> _SOURCE_:
● ● ● ●
I solved the problem by way of contradiction. Suppose $x = \sqrt{2} + \sqrt[3]{2}$ is rational. Then we have
$$2 = (x - \sqrt{2})^3 = x^3 - 3\sqrt{2}x^2 + 6x - 2\sqrt{2} = (x^3 + 6x) - \sqrt{2}(3x^2 - 2)$$
I've already shown that $\sqrt{2}$ is irrational, and it's easy to show a rational number plus an irrational number is irrational and that the product of an irrational and a rational is irrational. Given those facts, we have $(x^3 + 6x) \in \mathbb{Q}$ and $\sqrt{2}(3x^2 - 2) \not\in \mathbb{Q}$, so
$$2 = a\in\mathbb{Q} + b\not\in\mathbb{Q} \implies 2 \not\in\mathbb{Q}$$ a contradiction.
● ● ● ●
> _RECORDED DATA_:

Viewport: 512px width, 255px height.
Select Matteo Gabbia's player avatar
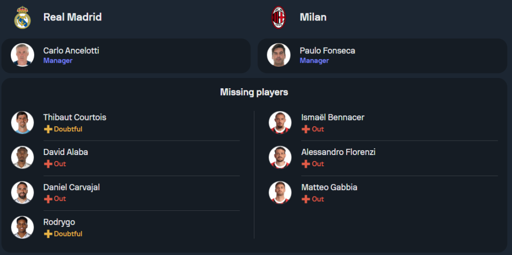point(280,192)
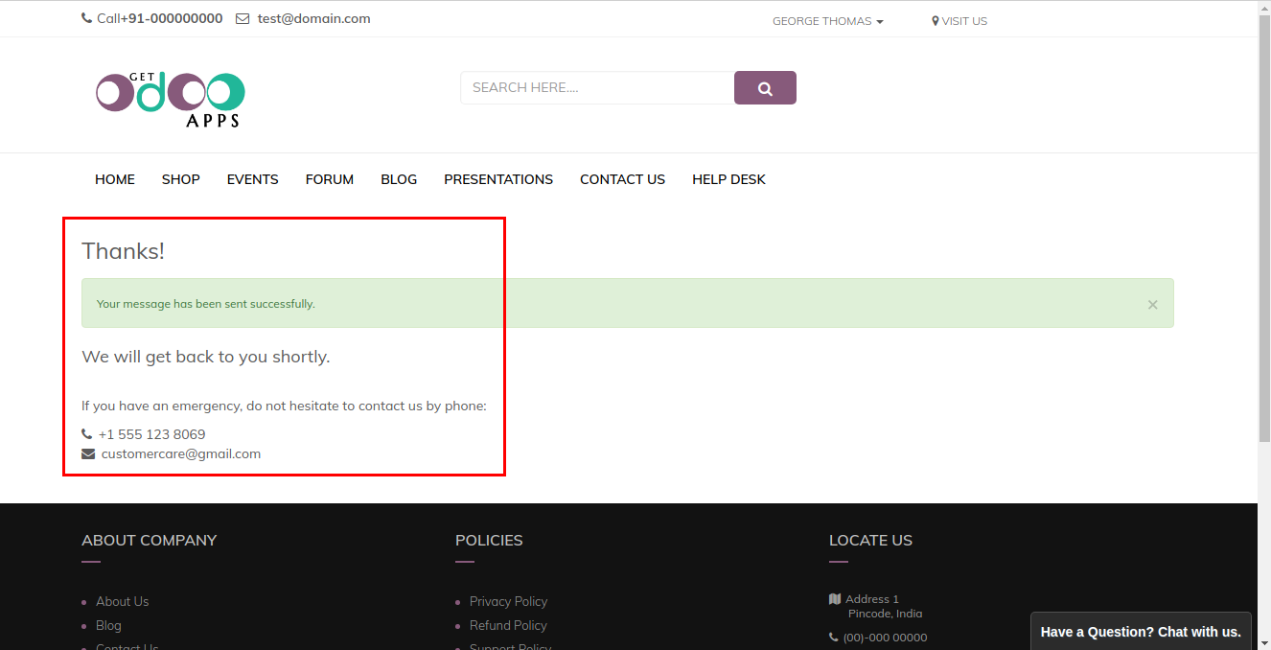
● ● ● ●
> _WHAT THE EXERCISE ASKS_: Return the entire proof word for word. The material here is separate from the proof.

> _FINISHED ANSWER_:
I solved the problem by way of contradiction. Suppose $x = \sqrt{2} + \sqrt[3]{2}$ is rational. Then we have
$$2 = (x - \sqrt{2})^3 = x^3 - 3\sqrt{2}x^2 + 6x - 2\sqrt{2} = (x^3 + 6x) - \sqrt{2}(3x^2 - 2)$$
I've already shown that $\sqrt{2}$ is irrational, and it's easy to show a rational number plus an irrational number is irrational and that the product of an irrational and a rational is irrational. Given those facts, we have $(x^3 + 6x) \in \mathbb{Q}$ and $\sqrt{2}(3x^2 - 2) \not\in \mathbb{Q}$, so
$$2 = a\in\mathbb{Q} + b\not\in\mathbb{Q} \implies 2 \not\in\mathbb{Q}$$ a contradiction.